• **About this task**: Where a line of the records holds the string "agent", copy that line.

• **Record set**:
====

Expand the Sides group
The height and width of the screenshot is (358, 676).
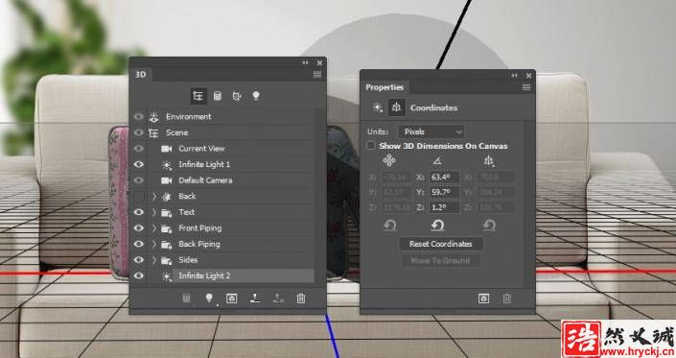[154, 260]
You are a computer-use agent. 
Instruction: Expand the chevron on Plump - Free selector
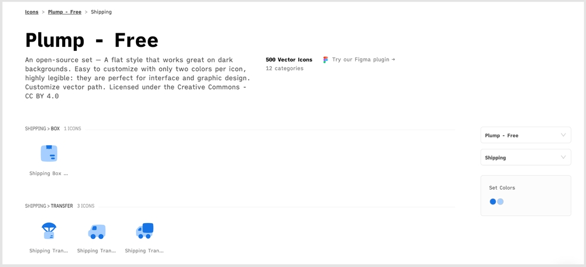tap(563, 135)
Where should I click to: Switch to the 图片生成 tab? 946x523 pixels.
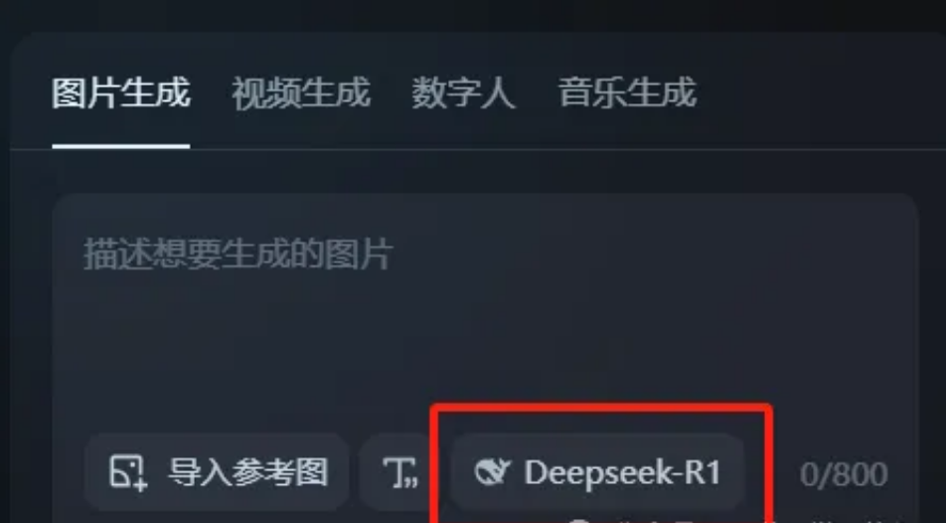pos(120,93)
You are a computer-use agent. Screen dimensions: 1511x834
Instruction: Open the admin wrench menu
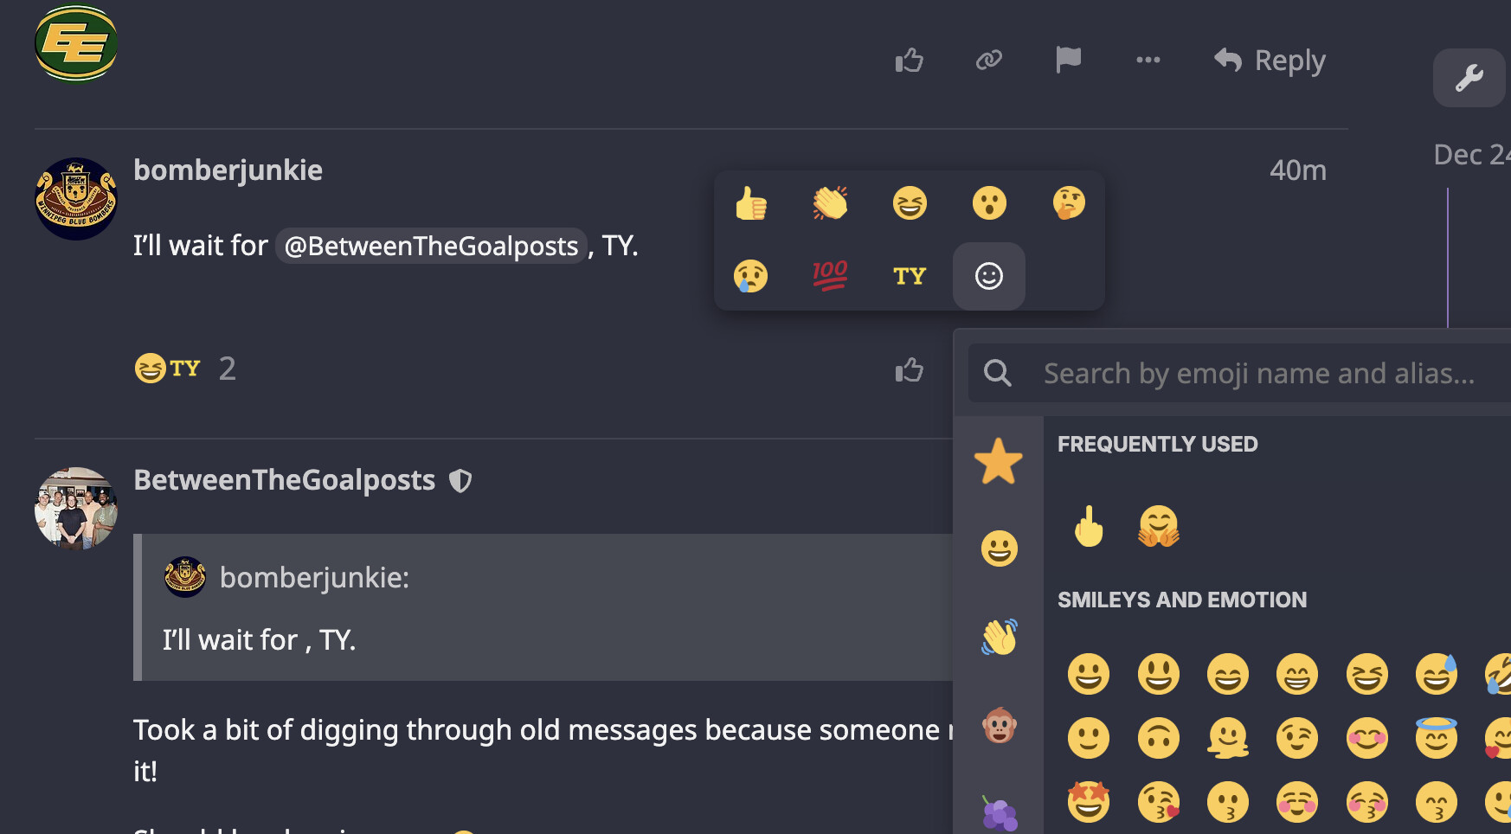pyautogui.click(x=1469, y=78)
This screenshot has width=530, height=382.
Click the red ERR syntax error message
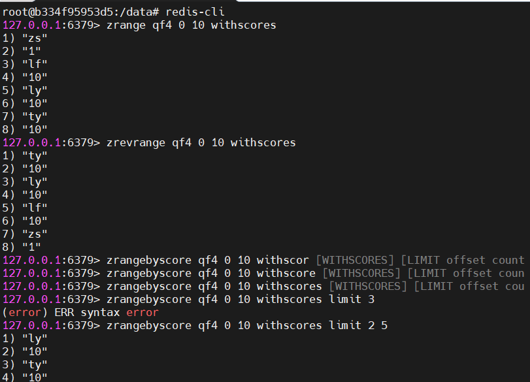coord(80,312)
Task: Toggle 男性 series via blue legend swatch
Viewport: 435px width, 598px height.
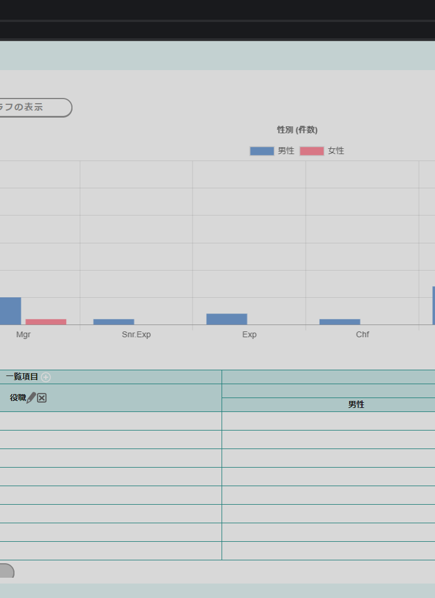Action: click(262, 151)
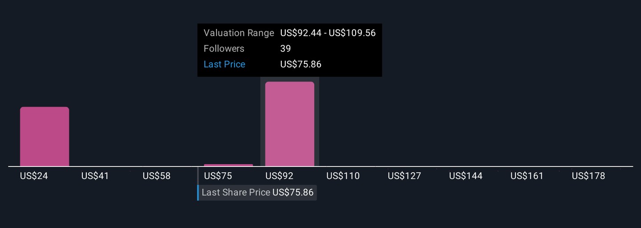Click the tiny pink bar above US$75
This screenshot has height=228, width=641.
pyautogui.click(x=228, y=165)
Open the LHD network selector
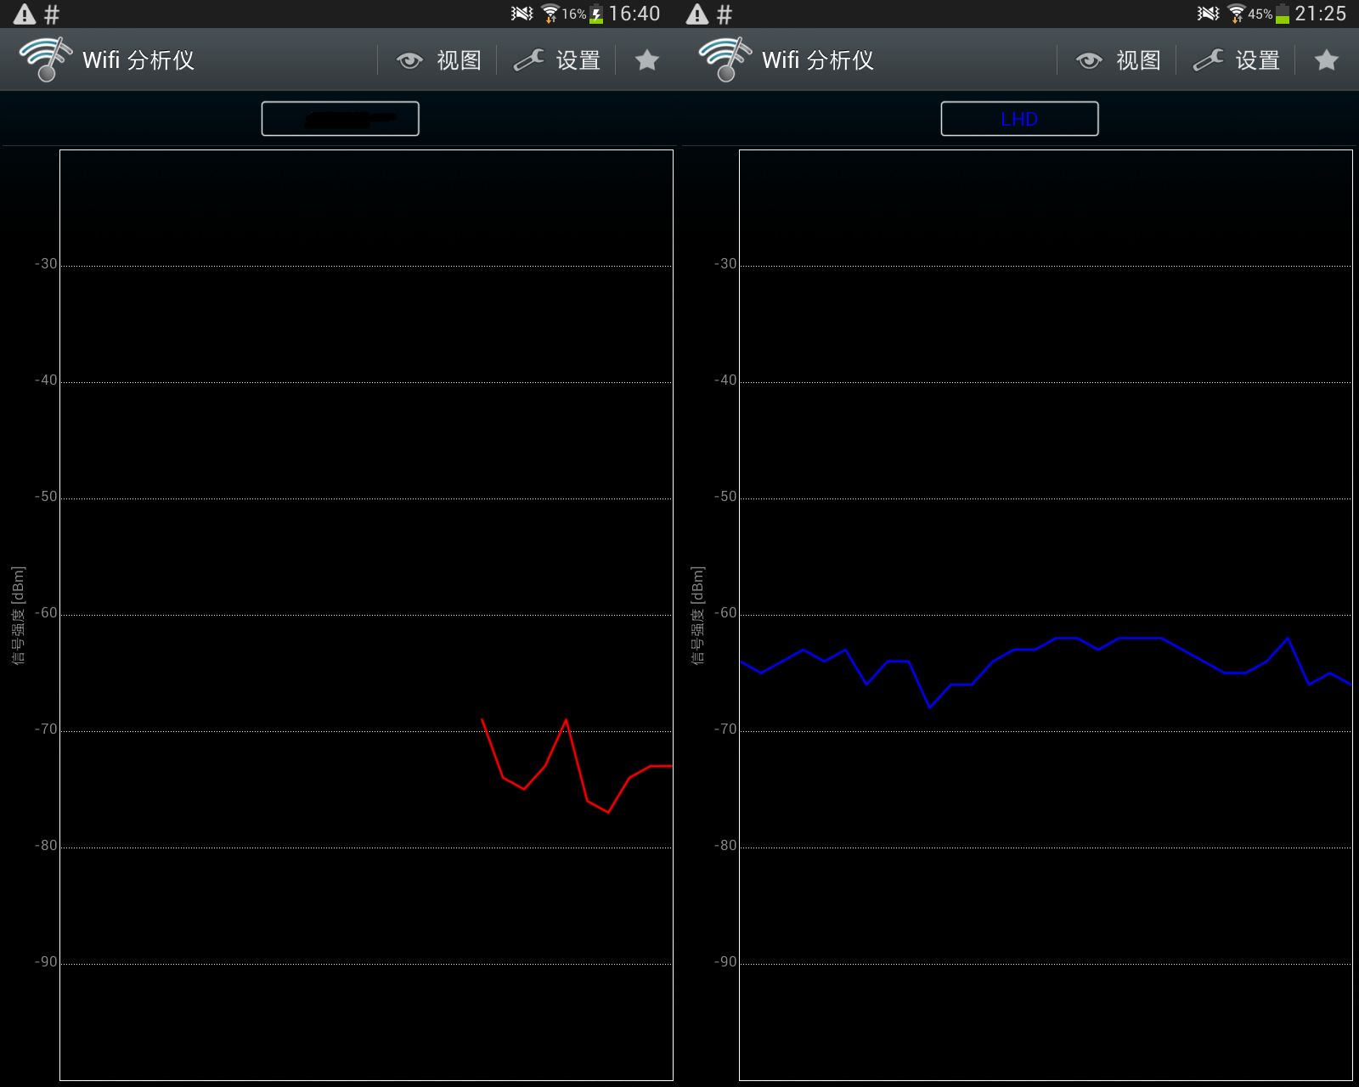Viewport: 1359px width, 1087px height. click(x=1019, y=119)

====

• **Finished exercise**:
You are a computer-use agent. 
You are a computer-use agent. Screen dimensions: 1511x834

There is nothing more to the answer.